Le tribun tarnais mérite certes l’hommage des français et ce n’est pas un hasard si son nom est donné à tant de rues et de collèges en France : intellectuel brillant et prolixe, courageux face à ses adversaires de gauche comme de droite – il fut longtemps un dissident avant d’être le fédérateur des socialistes -, Jaurès aimait les humbles, savait les écouter, leur parler et les défendre.

Pour un PS, pris dans une dérive bobo-libertaire et communautariste, sanctionné par son électorat populaire, l’image de Jaurès est flatteuse et son idolâtrerie utile.

Depuis sa «panthéonisation», la gauche et ses historiens ont monopolisé son interprétation, dissimulé son antisémitisme et son colonialisme, entretenu le culte d’un saint laïc. Jaurès a été kidnappé : par la Société des études jaurésiennes qui, depuis 1959, veille à l’édition de ses œuvres, par la fondation éponyme, par le PS, et même par le PC. Aucun historien de droite n’a osé jusqu’à présent décadenasser son œuvre.

Je suis issu et élu des mêmes terres, Jaurès est mon compatriote. Mon regard est différent de ceux qui ont parcouru sa vie sans partager charnellement certaines de ses racines. Et c’est pour le délivrer de ceux qui l’ont si allégrement trahi, nos socialistes, qui ne connaissent plus notre héritage, ni le peuple, ni sa terre avec ses morts et son histoire, que j’ai souhaité opposer à leur vulgate, aussi fausse que de circonstances, le vrai Jaurès.
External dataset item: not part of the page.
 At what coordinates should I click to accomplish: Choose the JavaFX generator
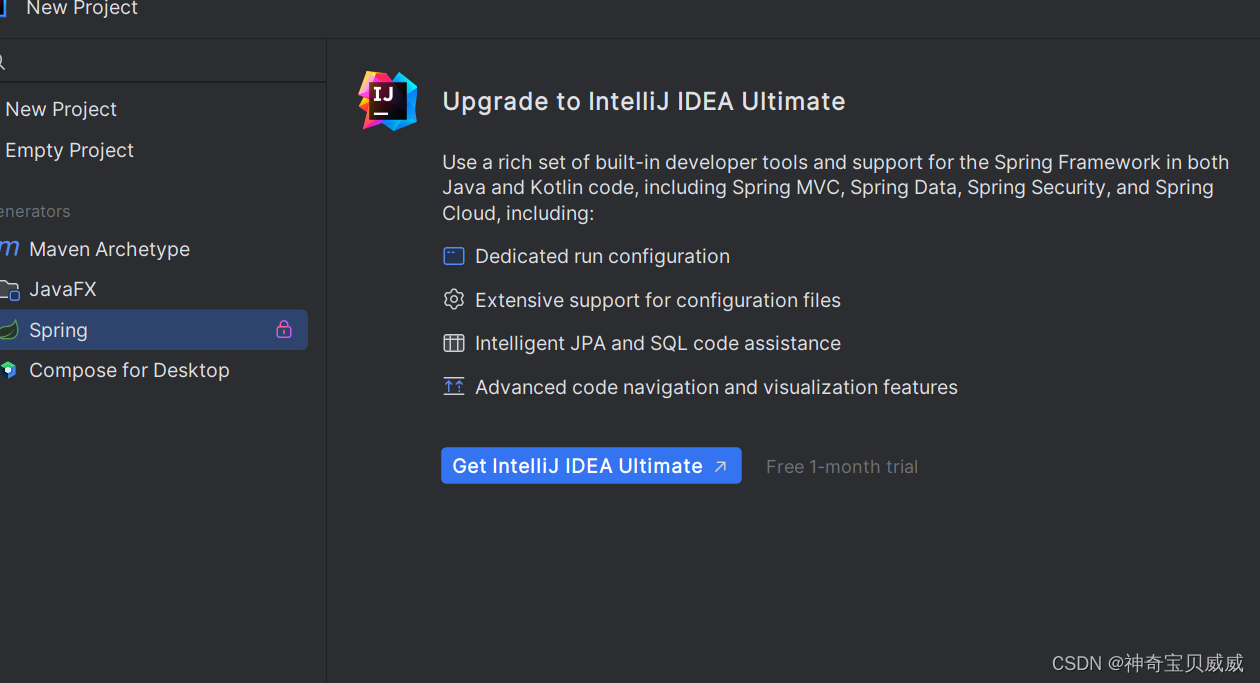click(154, 289)
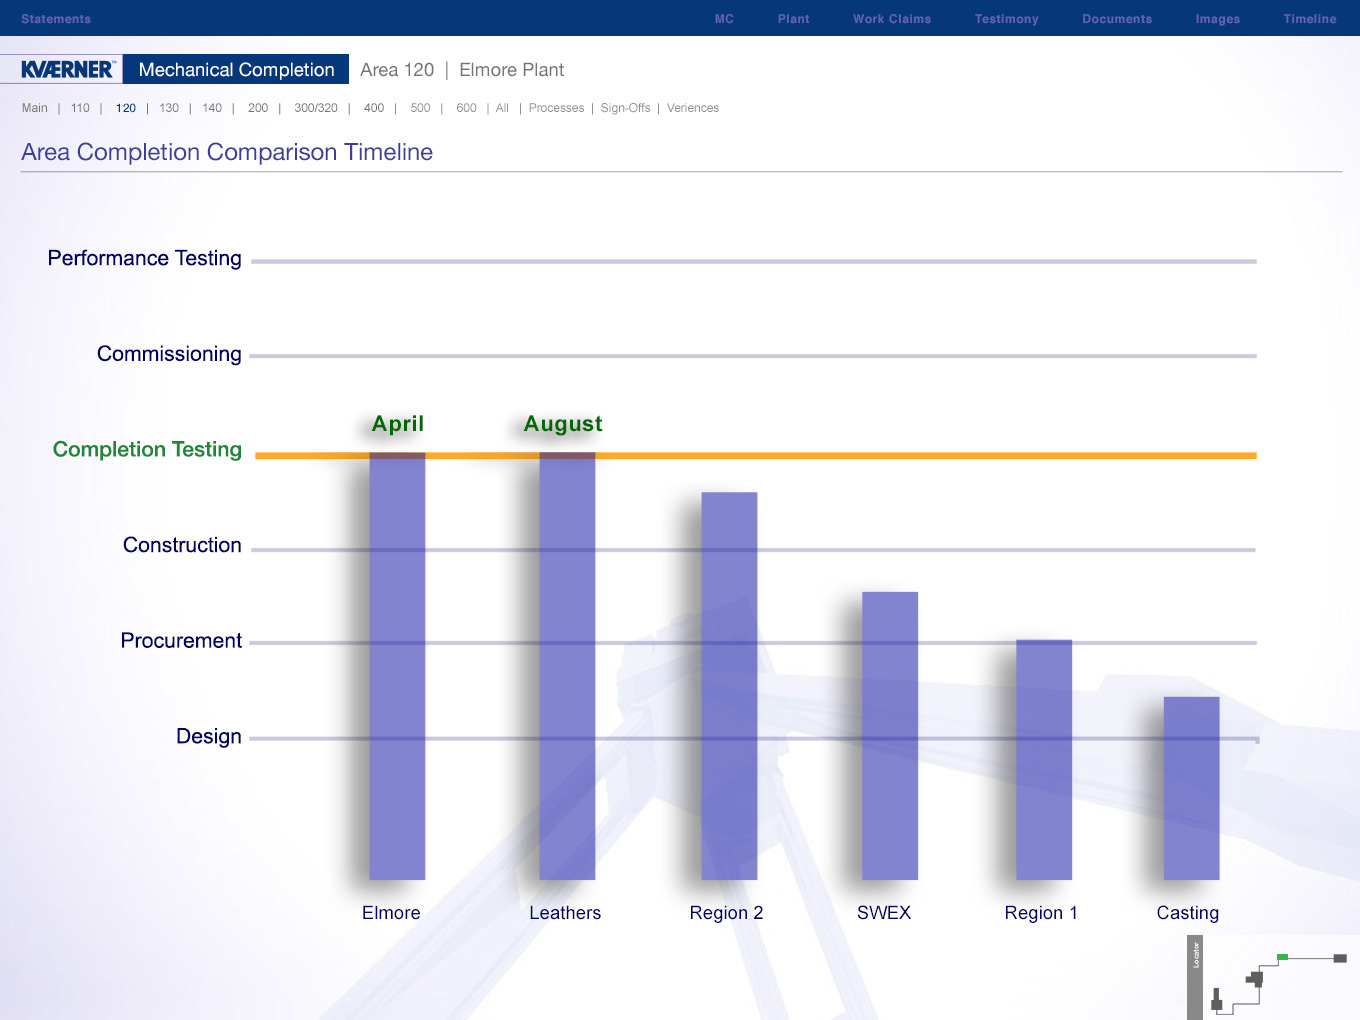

L’homme est pétri de contradictions. Il a tant écrit (deux thèses de doctorat, plus de 4 000 articles de presse, de nombreux ouvrages) et sur tout, que chacun peut puiser chez lui les références opportunes afin de se donner un brevet d’honorabilité et de culture. Laïc, affranchi des dogmes, il reste pieux et mystique. La gauche athée et cathophobe le présente comme un socialiste matérialiste qui aurait reçu, puis abandonné, son héritage spirituel familial. Imposture ! «Quiconque n’a pas de foi ou besoin d’une foi est une âme médiocre». Il se demande même ce que sera la «vie intérieure» des travailleurs «quand ils auront obtenu ce qu’ils désirent». Son obsession métaphysique – son «arrière-pensée»- est le premier caillou dans la chaussure de gauche…

Socialiste, il défend «l’âme patronale» et l’article qu’il consacre aux «misères du patronat» dans la Dépêche de Toulouse du 28 mai 1890, démonte tous les clichés de propagande socialiste. La grève, dit-il à l’occasion d’un conflit social à Toulouse, ne constitue «pas le moins du monde un moyen d’émancipation et de progrès» […]. Elle est, en principe, inutile et même mauvaise ». Deuxième caillou dans la chaussure de gauche…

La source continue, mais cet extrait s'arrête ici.